In a statement released today (Wednesday), Skyline calls on the international community and relevant international organizations to urgently put pressure on all parties to the conflict in Yemen to end the ongoing attacks on journalists.

In its statement, "Skyline" points to the alarming numbers of assaults journalists have faced - and continue to face. From 2014 to the third quarter of 2022, 45 cases of liquidation and killing of journalists have been documented in Yemen. The Yemeni Journalists Syndicate stated that the Houthi group killed 17 of these journalists, while 14 journalists were killed in airstrikes by the Saudi Arabia-led coalition. In addition, unknown journalists were killed in 12 cases, while terrorist groups killed two journalists.

During the same period, there were more than 1,465 cases of the targeted persecution of journalists, their forced disappearances, arbitrary arrests and detentions, and torture. In addition, nearly 150 foreign media outlets and media offices were closed, most of them in areas controlled by the Houthi group, as journalistic and media work, was concentrated there before the group took control.

According to several local and international human rights reports, the Houthi group still holds ten journalists, four of whom face the death penalty. Internal and international efforts have failed to release the detained journalists or to grant them their civil rights, i.e., to allow their families to contact them or provide them with medical care.

 

As for newspapers, figures obtained by Skyline show that the number of such newspapers has declined in areas controlled by the Houthi group.
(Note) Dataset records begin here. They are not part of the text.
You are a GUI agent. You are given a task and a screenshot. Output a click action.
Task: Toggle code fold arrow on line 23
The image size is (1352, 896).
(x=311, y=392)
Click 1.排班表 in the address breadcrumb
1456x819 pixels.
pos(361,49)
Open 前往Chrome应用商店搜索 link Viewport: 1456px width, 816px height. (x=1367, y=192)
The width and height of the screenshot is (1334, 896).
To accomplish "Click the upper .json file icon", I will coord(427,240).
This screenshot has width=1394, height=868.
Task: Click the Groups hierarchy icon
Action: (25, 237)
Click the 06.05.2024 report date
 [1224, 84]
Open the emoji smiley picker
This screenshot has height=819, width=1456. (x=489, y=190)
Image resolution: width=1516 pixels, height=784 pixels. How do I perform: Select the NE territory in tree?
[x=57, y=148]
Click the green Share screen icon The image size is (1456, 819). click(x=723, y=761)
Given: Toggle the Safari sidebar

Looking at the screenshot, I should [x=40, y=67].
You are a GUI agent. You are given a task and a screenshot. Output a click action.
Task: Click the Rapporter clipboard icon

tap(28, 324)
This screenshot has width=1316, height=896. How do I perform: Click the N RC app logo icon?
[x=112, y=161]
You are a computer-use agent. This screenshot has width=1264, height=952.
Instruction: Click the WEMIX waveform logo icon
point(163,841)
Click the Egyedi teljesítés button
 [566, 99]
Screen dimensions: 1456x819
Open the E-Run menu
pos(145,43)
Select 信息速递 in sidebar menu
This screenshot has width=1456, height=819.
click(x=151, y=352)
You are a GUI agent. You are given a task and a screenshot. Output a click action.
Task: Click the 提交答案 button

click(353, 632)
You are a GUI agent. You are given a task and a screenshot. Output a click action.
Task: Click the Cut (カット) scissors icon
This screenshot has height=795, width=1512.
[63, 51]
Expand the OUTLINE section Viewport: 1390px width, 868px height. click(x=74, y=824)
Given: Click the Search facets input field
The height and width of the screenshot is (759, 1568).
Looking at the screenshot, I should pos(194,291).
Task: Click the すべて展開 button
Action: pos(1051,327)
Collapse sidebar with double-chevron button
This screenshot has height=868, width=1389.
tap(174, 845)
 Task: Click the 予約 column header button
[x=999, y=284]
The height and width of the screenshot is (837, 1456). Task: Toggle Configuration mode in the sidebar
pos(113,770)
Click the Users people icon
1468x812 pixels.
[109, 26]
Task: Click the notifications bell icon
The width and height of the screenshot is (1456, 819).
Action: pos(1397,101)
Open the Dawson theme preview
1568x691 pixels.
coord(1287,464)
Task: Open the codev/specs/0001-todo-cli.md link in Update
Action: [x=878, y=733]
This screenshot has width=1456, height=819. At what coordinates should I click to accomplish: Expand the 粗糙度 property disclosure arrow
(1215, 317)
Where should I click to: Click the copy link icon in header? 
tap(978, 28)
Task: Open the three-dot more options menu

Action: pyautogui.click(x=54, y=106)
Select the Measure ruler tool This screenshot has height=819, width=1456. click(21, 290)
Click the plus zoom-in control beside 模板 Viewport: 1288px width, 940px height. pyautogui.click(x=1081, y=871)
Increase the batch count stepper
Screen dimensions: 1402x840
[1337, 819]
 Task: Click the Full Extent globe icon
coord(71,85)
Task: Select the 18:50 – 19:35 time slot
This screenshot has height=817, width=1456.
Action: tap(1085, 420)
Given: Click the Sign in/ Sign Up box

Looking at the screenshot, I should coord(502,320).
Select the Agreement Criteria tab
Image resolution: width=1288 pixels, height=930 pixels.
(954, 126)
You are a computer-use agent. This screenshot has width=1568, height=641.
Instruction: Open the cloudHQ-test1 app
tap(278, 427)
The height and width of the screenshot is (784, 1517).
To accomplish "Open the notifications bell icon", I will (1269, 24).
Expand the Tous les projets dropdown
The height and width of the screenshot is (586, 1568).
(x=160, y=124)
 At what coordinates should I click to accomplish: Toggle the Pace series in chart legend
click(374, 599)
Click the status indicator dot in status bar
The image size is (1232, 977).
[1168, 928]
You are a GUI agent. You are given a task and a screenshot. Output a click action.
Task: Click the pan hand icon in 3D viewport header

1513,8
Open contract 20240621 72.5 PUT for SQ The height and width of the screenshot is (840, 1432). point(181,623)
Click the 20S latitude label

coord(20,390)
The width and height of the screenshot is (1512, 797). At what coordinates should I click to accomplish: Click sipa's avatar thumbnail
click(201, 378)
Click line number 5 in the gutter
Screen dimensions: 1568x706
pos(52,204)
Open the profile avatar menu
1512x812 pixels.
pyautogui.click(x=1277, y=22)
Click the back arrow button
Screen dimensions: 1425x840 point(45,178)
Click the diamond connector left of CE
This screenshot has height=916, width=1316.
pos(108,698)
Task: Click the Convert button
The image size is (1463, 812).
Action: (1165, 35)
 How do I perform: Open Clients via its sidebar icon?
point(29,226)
Thus, the number of official, private, partisan, and privately-owned newspapers amounted to about 295 editions in 2013. These publications vary between daily, weekly, and monthly editions. In 2022, there are only six newspapers left in Sana'a, all of which belong to and are loyal to the Houthi group.

On the other hand, the media landscape in the legitimate government's areas is acceptable compared to the areas controlled by the Houthi group, especially in the Aden governorate. According to the Yemeni Journalists Association, 35 official and private newspapers and electronic press websites in Aden governorate were established after 2015.

For its part, Skyline affirms that the practices it has observed against Yemeni journalists and media workers clearly indicate that the parties to the conflict are using a policy of threats and aggression to prevent these people from doing their jobs. At the same time, Skyline stresses that these practices constitute a serious violation of the rules of international law, in particular the Universal Declaration of Human Rights, the International Covenant on Civil and Political Rights, the Geneva Conventions, and other rules that guarantee people the freedom to transmit and publish information and report news.

Skyline International concludes its statement by calling on all parties to the conflict to cease their unwarranted violations and to work to ensure that journalists and media professionals can carry out their work without restriction or persecution. It emphasises the need for the Special Rapporteur on the situation of human rights in Yemen to act and exert real pressure on these parties to ensure compliance with the rules of international law.